Well then, due to popular demand...

After something of a hiatus, the write-up continues with section 3, from Thailand onward through SE Asia! I returned to Bangkok after another month in Iraq, ready to fly again.

We had a day in Bangkok to recover from our respective flights before setting off again on the next section of the trip. We spent a fairly lazy day, visiting the Temple of the Reclining Buddha (which was excellent) and the Siam Museum (which was not).

A very big cat


At the Temple of the Reclining Buddha


Outside the Siam Museum


We rounded the day off with a visit to The Animal Cafe, where one can enjoy a light meal in the company of a multitude of cats, chinchillas, a possum, a raccoon, and even a skunk.

At the Animal Cafe - he spent most of his time freely running about, but was in the cage so other animals could have dinner unmolested!


This cat seemed to be stuck and spent the whole evening trying to get out.
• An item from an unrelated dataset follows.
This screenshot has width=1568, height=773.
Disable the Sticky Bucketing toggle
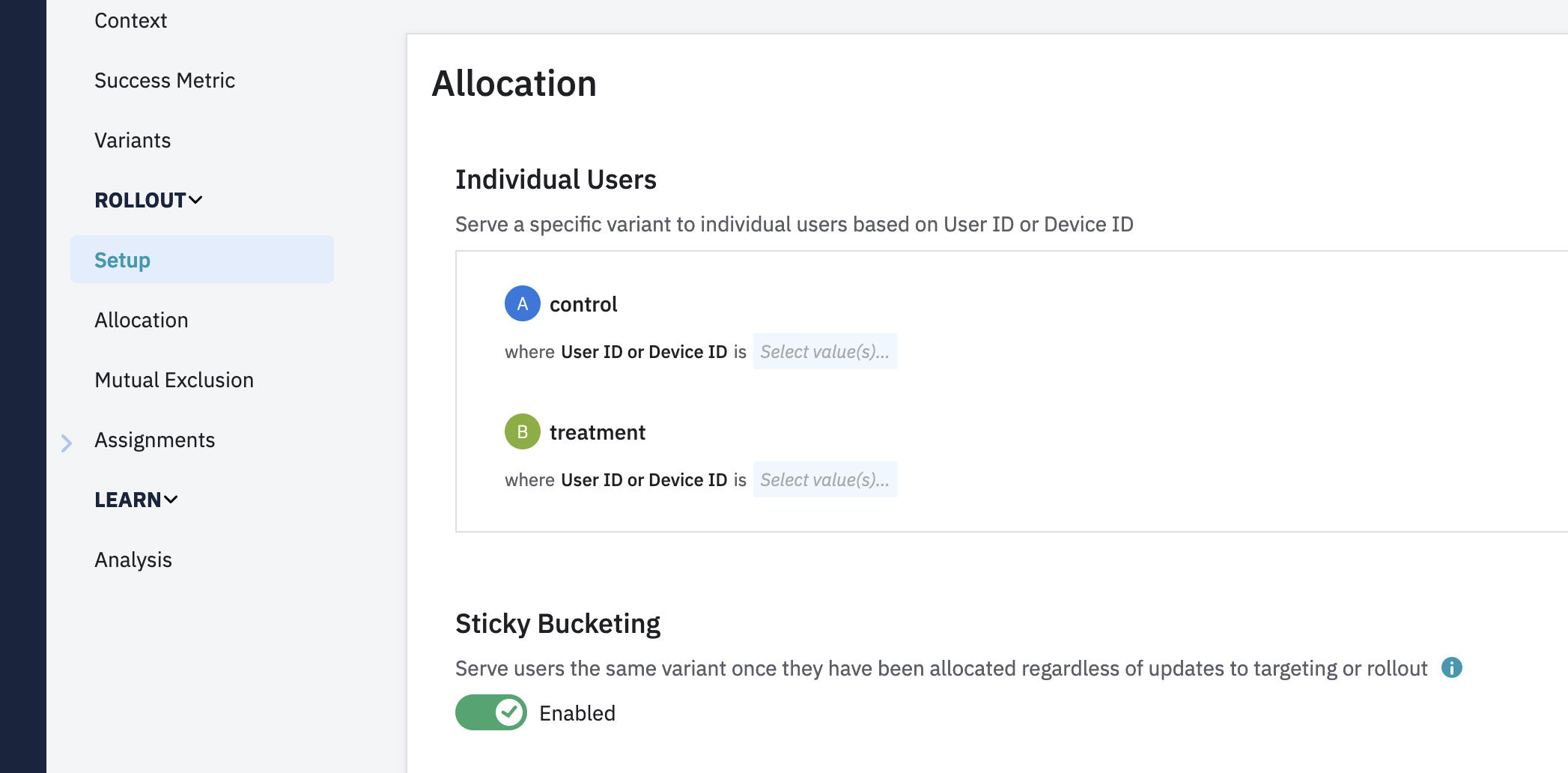[x=491, y=712]
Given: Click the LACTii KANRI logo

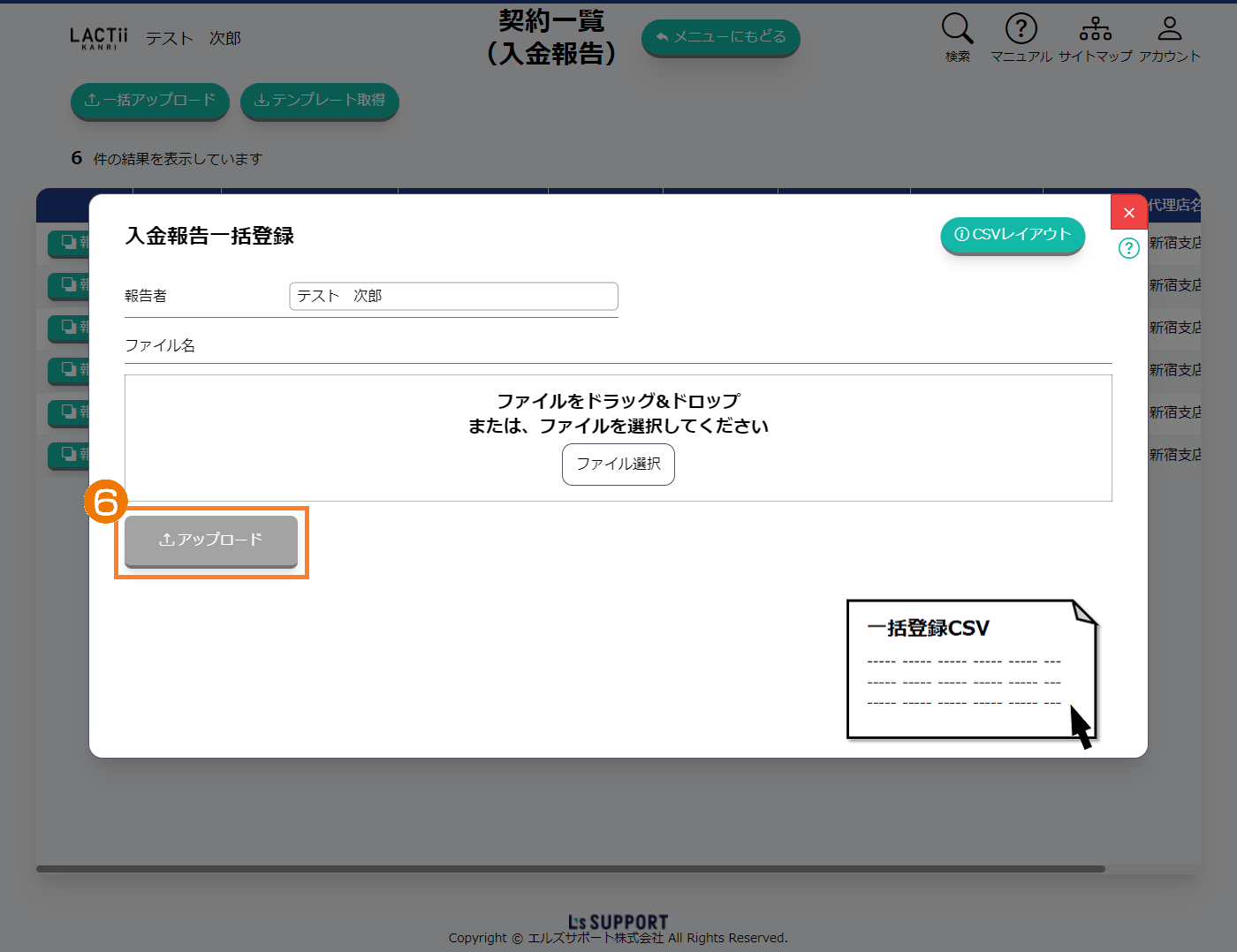Looking at the screenshot, I should point(98,38).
It had extremely short legs.


I think there was something wrong with this cat


======================================================

August in Thailand is deep within the rainy season, so we elected to set off early to try and beat any afternoon storms. It was a 90 minute taxi ride back the Thai Flying Club, who had kindly opened the airport on a Monday just for us. They had really been extremely friendly and helpful overall; I can strongly recommend them to anybody flying in the area.

Planey was sitting safely under the overhang of the office building, exactly as I had left him. After a thorough pre-flight I hopped in and turned the key; and he fired straight up without a moment’s hesitation. The club staff marshaled us through the gate and out of the club parking area, and then took up positions at the roads that cross the runway, to ensure no traffic got in the way of take-off. We completed the engine run-up, waited for the GPS to finally locate its position (it takes much longer than usual after a month off), and away we went.
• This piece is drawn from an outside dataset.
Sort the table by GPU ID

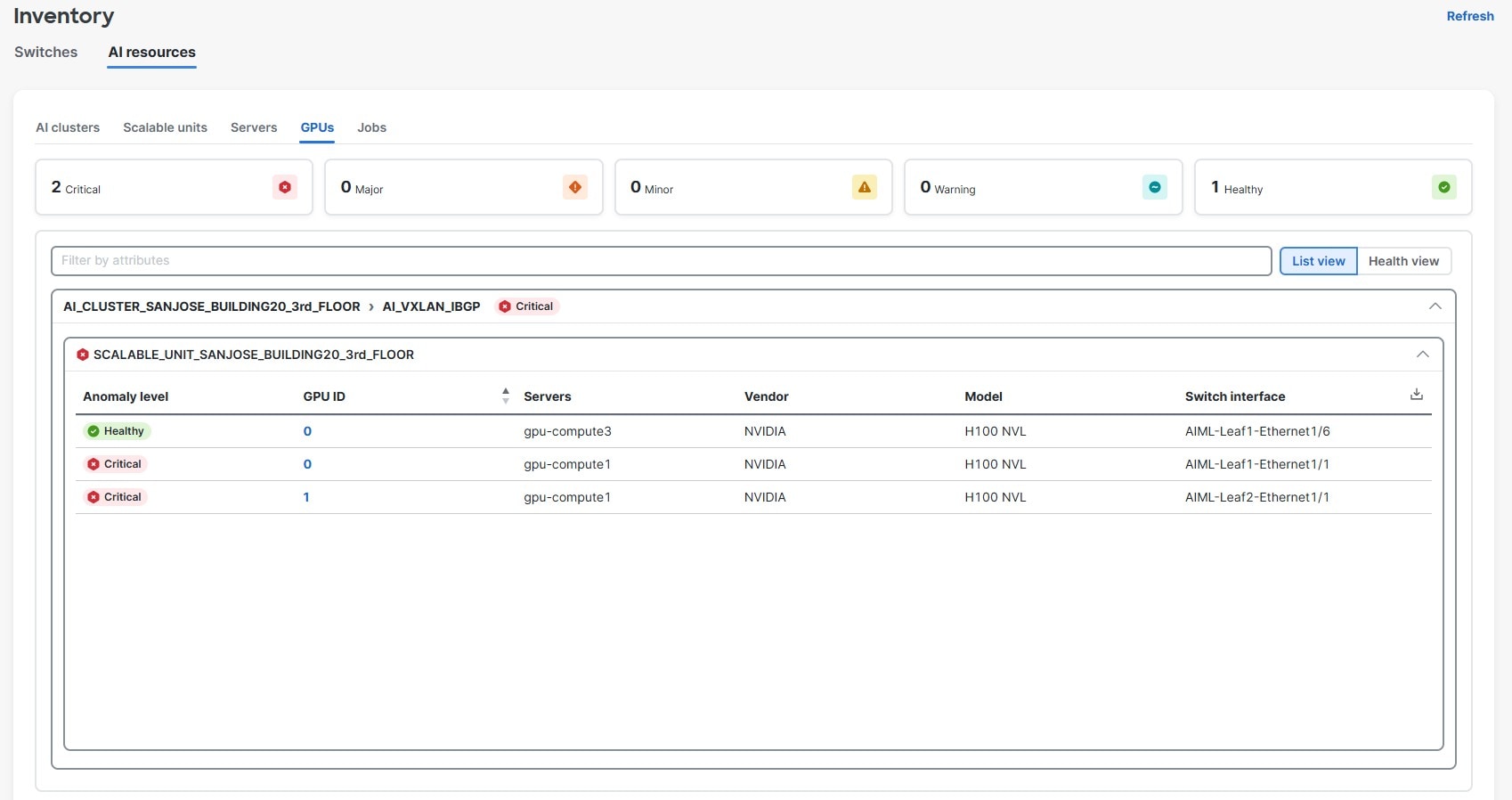pos(505,396)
The route to Nok Airfield, Chiang Mai


Departure from Bang Phra


Bangkok Control turned us straight onto a north-easterly heading, far off our planned route, and kept us well clear of the Bangkok area on a wide detour around the city. Eventually we were allowed to resume our planned route. It never became entirely clear whether we were being treated as a VFR or IFR flight (I had filed IFR), and we were asked to nominate our own squawk code rather than being assigned one, which was a first for me!

Looking out towards Bangkok


Flooded fields in central Thailand


We headed north across flooded agricultural land and swollen rivers. ATC handed us from approach controller to approach controller as we headed up the country at 8,000ft, and were always very helpful when I needed a deviation left or right to avoid a particularly large and bumpy looking cumulus cloud. As we continued north, the wide flat country north of Bangkok started to merge into imposing hills and mountains, studded with villages and divided by rivers. After a few hours we received our final hand-off to Chiang Mai approach, who cleared us to descend straight to Nok airfield, where we were to be hosted by the lovely Mike (we’d been put in touch by the equally helpful Eduardo!)

Approaching Nok


Military traffic training at Nok


Nok airfield is located directly next to another airfield; Nok has a north-south runway and the other an east-west. Apparently they used to be combined, until some kind of disagreement led to the present situation. We landed at the correct airport and were met by Mike, as well as the local gentleman who takes care of the airfield (I believe his name was “Soi”), and Mike’s friendly black Labrador. They set straight to work and we refilled the tanks to the brim with a barrel of AVGAS, before spending a little time with Mike and his wife before Soi drove us into town.

One of Mike's projects


After a long day, and fighting jet leg, we had an early dinner and a short walk through the night market before calling it a night and heading back to the hotel.

A prodigious dinner!


=======================================================

The next day was relaxed, and spent seeing a little of Chiang Mai. The hotel minibus took us first to the temple of Doi Suthep. Our driver fought his way through stop-and-start traffic out of the city, and we then ground our way up a tightly winding mountain road, west of Chiang Mai. It was obvious when we’d arrived at the temple; the lush greenery suddenly gave way to food and souvenir stalls, hordes of taxis and other vehicles, and a throng of Chinese tourists!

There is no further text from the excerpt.